5 Tips for When Caregiving Creates Tension in the Family | Five Star
Indiana Blog

Caregiver Resources

Indiana Blog

When Caregiving Creates Tension in the Family: 5 Tips for Indiana Caregivers

August 27, 2015

When Caregiving Creates Tension in the Family: 5 Tips for Indiana Caregivers

When aging parents begin to require more help, family tensions often heat up. An adult child who lives close may feel like they are bearing the burden of care while siblings who live further away may be in denial about how much support a parent truly requires.

What can families do to keep caregiver tensions from boiling over?

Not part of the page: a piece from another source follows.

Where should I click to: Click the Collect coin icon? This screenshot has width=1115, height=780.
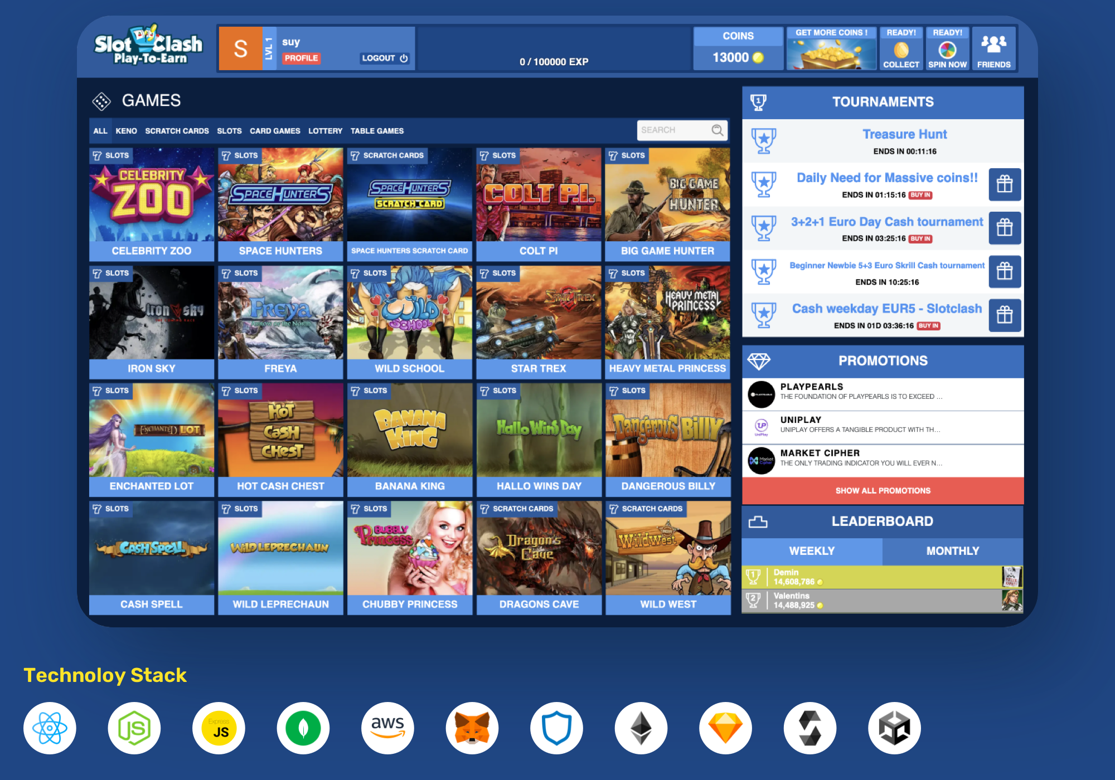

Here are a few tips to keep family dynamics in check:

  • Keep your parent’s best interest as the top priority. Everyone probably has their own idea about what is best for your loved one. In order to work together, however, it is important to be willing to listen and keep an open mind. Old sibling rivalries may make this difficult to do, but your goal should be to think about what is right for your parent.
  • Be respectful of the primary caregiver. One sibling usually becomes the primary caregiver. In most cases it is the oldest daughter or the daughter who lives closest to the parent. Siblings who are less involved in care often feel guilty about not pulling their weight. In response, they may become overly critical of the caregiver who is doing the most. Don’t let your family fall in to that trap. Be kind to and respectful of the sibling who is doing their best to take care of your parent.
  • Be realistic about your loved one’s needs. Adult children who live further away may not have a realistic idea about how much their parent’s health has deteriorated. They often make statements like “I wish I had known how bad she was.” That can create bad feelings among siblings. Try to keep the conversation focused on how things are today and what needs to be done to help your parent.
  • Understand your parent’s wishes. Many families rush to start searching for a senior care solution without ever involving their aging loved one. If they are able to give input, let them. You want to make sure they feel like they are being heard. That will be especially important if the senior care solution requires them to make a major transition in their life.
  • Seek unbiased guidance if you need it. If your family is struggling to come to an agreement about what type of care your parent needs or who should provide the care, it may help to get professional guidance. You might want to hire a geriatric care manager or a family mediator to help you assess your loved one’s needs and find a care partner you can trust.